As NUSHIP Canberra's personnel step closer to bringing the first Landing Helicopter Dock into service, a massive amount of preparation is underway ranging from the development of standard operating procedures and policies, to ship specific training involving the incorporation of an amphibious and flight capability that has never been seen before in the ADF.
As part of this preparation, 20 Canberra personnel recently travelled to Spain and embarked in the Spanish Armada ship Juan Carlos I to gain experience in operating a ship of the same class. Personnel were selected from all Departments to ensure all aspects of the LHD’s operation could be observed.
CO Canberra, Captain Jonathan Sadleir said the experience was invaluable.
“The introduction of this class of ship into the ADF will dramatically change the way we do business. Being a brand new class of ship for our Navy, this was a unique opportunity for us to observe the way the Spanish operate this type of capability,” he said.
While each Defence Force operates according to their own doctrine, sea riding in Juan Carlos I gave the Canberra personnel a close insight into how the major elements of the ship, including the embarked forces, aircraft and landing craft, all operated together.”
Over the period of embarkation, the Canberra personnel maximised every opportunity to discuss, and in some cases test, draft RAN LHD Standard Operating Procedures (SOPs) with their Spanish counterparts. This process was made all the more meaningful by being onboard the platform itself and most importantly, underway at sea during an amphibious exercise.
The crew observed Exercise MARFIBEX, a five-day low level Non-Combatant Evacuation Operation that involved the Spanish amphibious task group consisting of the LHD, two LPDs, an FFG escort and over 800 Spanish marines. Conducted within the Armada training areas south of Cadiz, it was an impressive sight to observe the landing and recovery of the embarked forces via watercraft and helicopter, with close air support provided by the embarked AV-8 Harriers from above.
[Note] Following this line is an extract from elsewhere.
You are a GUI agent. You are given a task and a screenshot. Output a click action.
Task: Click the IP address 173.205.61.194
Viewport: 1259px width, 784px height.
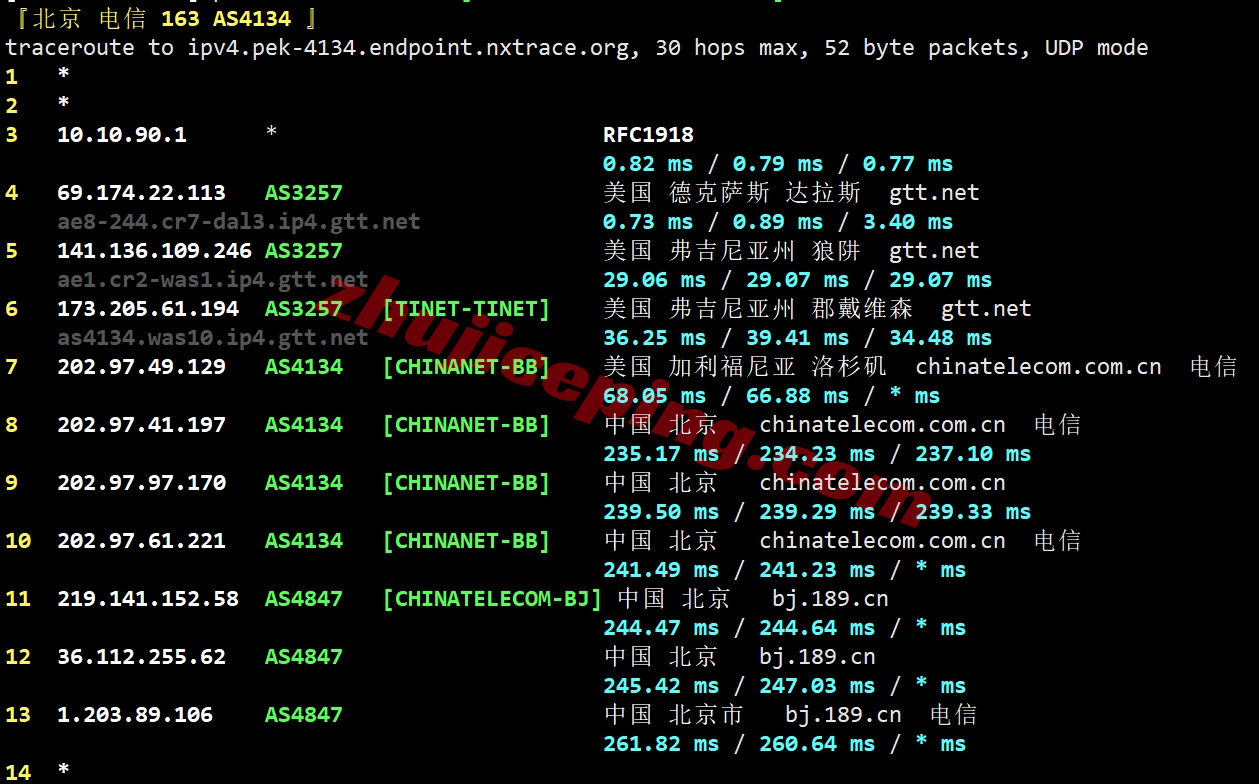click(x=148, y=309)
With the ship’s company, a full air wing, and several hundred Marines embarked, along with Midshipman sea-riders from the Spanish Naval Academy onboard for a training cruise, there were well over 1000 people onboard the ship. Under these circumstances, it allowed the Canberra personnel to view all manner of evolutions ranging from slipping and close quarter manoeuvring in harbour using the LHD Azipod System, through to observing the movement and securing of vehicles onto landing craft in the dock. But of equal importance was the need to observe the more mundane routines that support higher end activities like the operation of the garbage compactor - a thousand people make a lot of rubbish!
In summing up how the visit to Spain went, Canberra’s Executive Officer, Commander Jon Earley said the crew of the Juan Carlos I were extremely accommodating in allowing maximum access to all parts of the ship.
“Their honest and frank discussions with us about how they operated their LHD were greatly appreciated and no question was left unanswered. We have indeed learned a substantial amount about our new ship that will certainly help inform the development of our routines and processes.”
Juan Carlos I is the Spanish flag ship, the largest warship Spain has ever had and the first of class for the Strategic Projection Ship or LHD. Based at Rota Naval Base in southern Spain, it has been in commission for three years.